目的:使用CRISPR/Cas9基因编辑技术敲除长度约为90kb的小鼠 FcγR2b,FcγR3,FcγR4基因簇,为构建FcγR基因人源化小鼠奠定基础。
方法:使用在线预测软件在FcγR2b,FcγR3外显子区设计sgRNA,在每一位点挑选脱靶效应较低的五个候选sgRNA。通过CRISPR/Cas9活性检测试剂盒检测sgRNA在体外的活性。选取活性较高的sgRNA体外转录,与Cas9mRNA一并注射受精卵。通过PCR检测及测序,得到1只敲除片段为89711bp的基因修饰小鼠,且同时敲除FcγR2b基因5’端,FcγR3基因3’端及FcγR4基因。
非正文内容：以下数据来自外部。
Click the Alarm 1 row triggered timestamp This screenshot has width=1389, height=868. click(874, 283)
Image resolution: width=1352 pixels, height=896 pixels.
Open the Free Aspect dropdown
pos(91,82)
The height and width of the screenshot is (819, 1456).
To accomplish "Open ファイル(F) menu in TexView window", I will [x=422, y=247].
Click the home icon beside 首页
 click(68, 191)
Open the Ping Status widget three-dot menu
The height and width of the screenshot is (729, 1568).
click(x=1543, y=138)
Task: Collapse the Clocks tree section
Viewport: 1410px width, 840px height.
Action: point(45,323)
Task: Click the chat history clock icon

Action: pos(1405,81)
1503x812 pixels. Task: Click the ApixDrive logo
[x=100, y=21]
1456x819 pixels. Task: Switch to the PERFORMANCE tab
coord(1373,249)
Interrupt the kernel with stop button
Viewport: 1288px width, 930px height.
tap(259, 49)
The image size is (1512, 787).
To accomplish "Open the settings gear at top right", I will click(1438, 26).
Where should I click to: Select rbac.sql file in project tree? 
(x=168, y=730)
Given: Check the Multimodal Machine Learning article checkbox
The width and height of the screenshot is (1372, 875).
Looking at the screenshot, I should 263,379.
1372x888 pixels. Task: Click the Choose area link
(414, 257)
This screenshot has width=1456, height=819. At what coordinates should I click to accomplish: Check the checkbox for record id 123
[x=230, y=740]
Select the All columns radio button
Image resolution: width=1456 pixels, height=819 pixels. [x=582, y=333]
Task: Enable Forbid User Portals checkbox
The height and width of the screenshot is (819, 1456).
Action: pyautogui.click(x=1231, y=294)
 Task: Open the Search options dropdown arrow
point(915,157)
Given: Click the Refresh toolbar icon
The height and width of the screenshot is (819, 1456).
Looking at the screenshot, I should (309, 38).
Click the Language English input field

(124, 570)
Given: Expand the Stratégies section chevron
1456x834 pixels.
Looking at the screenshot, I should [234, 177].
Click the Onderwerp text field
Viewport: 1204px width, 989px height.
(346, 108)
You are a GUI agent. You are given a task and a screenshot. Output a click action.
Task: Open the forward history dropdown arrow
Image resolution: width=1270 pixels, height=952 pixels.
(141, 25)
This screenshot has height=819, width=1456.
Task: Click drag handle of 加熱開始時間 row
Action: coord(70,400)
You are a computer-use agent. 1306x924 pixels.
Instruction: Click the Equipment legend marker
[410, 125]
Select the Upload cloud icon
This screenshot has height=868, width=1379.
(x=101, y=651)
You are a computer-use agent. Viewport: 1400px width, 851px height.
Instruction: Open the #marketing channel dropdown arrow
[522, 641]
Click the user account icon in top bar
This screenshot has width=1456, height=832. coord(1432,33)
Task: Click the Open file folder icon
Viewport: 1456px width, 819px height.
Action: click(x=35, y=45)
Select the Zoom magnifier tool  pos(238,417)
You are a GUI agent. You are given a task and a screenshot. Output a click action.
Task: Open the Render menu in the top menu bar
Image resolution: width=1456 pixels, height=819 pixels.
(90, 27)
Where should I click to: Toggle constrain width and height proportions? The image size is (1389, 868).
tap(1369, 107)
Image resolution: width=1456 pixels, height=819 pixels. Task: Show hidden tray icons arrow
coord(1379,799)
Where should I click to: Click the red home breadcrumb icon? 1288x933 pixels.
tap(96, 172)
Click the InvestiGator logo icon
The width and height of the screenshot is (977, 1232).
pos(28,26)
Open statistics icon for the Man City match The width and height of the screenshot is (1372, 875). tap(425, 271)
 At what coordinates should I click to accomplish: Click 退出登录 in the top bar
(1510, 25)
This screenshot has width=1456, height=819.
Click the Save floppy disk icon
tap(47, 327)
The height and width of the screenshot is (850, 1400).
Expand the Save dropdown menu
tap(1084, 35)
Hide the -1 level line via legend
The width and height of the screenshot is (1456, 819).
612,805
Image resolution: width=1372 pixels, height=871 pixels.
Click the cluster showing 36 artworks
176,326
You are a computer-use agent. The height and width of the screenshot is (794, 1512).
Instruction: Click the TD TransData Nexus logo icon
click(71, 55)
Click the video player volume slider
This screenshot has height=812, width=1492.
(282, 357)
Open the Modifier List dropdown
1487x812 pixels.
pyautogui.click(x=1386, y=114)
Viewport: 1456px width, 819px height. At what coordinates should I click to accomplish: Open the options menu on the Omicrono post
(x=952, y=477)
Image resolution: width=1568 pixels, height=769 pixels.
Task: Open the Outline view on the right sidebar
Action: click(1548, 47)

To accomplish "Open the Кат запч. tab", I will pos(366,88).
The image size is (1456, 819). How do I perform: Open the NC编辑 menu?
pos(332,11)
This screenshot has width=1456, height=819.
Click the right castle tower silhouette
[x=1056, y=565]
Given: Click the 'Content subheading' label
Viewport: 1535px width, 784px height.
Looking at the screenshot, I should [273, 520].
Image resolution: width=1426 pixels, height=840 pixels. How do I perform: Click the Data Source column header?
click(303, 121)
而且还利用软件预测了8个脱靶可能性最高的位点,并对首建鼠基因组的上述8个脱靶位点全部测序确认。
结果:结果显示未在预测脱靶位点附近发现小片段插入或缺失。
结论:建立了利用CRISPR/Cas9基因编辑技术敲除基因组超大片段的技术,该技术结合BAC转基因技术,将为建立含有复杂基因族的人源化小鼠提供新的途径。